PROBLEM - Retype, word for word, each line between the lines holding "You are a computer-use" and "Click the latest", inclusive, and leave the rest of the data alone.

EXTRACTED ENTRIES -
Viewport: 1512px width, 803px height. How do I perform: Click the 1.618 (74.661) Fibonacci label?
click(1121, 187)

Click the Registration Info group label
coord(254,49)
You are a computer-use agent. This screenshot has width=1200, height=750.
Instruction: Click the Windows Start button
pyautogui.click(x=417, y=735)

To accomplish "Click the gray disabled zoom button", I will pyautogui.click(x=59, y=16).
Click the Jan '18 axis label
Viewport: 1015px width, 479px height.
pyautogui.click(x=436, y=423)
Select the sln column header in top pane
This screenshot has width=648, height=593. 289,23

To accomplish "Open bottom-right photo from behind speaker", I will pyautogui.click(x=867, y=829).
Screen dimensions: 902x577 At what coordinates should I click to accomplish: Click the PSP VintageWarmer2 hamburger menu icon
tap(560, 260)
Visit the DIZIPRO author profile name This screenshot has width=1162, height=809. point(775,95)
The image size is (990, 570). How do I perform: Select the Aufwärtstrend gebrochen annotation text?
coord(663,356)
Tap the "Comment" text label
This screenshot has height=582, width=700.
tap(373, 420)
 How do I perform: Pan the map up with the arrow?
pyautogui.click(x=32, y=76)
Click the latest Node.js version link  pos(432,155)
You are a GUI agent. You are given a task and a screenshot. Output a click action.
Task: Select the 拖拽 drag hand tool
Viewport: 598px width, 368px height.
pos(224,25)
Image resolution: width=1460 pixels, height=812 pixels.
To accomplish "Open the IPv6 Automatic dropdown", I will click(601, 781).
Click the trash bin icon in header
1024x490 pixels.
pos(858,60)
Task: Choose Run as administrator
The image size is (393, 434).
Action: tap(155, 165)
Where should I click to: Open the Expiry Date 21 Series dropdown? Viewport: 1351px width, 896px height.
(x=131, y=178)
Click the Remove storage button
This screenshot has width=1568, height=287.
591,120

EXERCISE OUTPUT -
You are a computer-use agent. This screenshot has width=1200, height=750.
Instruction: Click the Windows Start button
pyautogui.click(x=417, y=735)

To accomplish "Click the gray disabled zoom button", I will pyautogui.click(x=59, y=16).
Click the Jan '18 axis label
Viewport: 1015px width, 479px height.
pyautogui.click(x=436, y=423)
Select the sln column header in top pane
This screenshot has width=648, height=593. 289,23

To accomplish "Open bottom-right photo from behind speaker", I will pyautogui.click(x=867, y=829).
Screen dimensions: 902x577 At what coordinates should I click to accomplish: Click the PSP VintageWarmer2 hamburger menu icon
tap(560, 260)
Visit the DIZIPRO author profile name This screenshot has width=1162, height=809. point(775,95)
The image size is (990, 570). How do I perform: Select the Aufwärtstrend gebrochen annotation text?
coord(663,356)
Tap the "Comment" text label
This screenshot has height=582, width=700.
tap(373, 420)
 How do I perform: Pan the map up with the arrow?
pyautogui.click(x=32, y=76)
Click the latest Node.js version link  pos(432,155)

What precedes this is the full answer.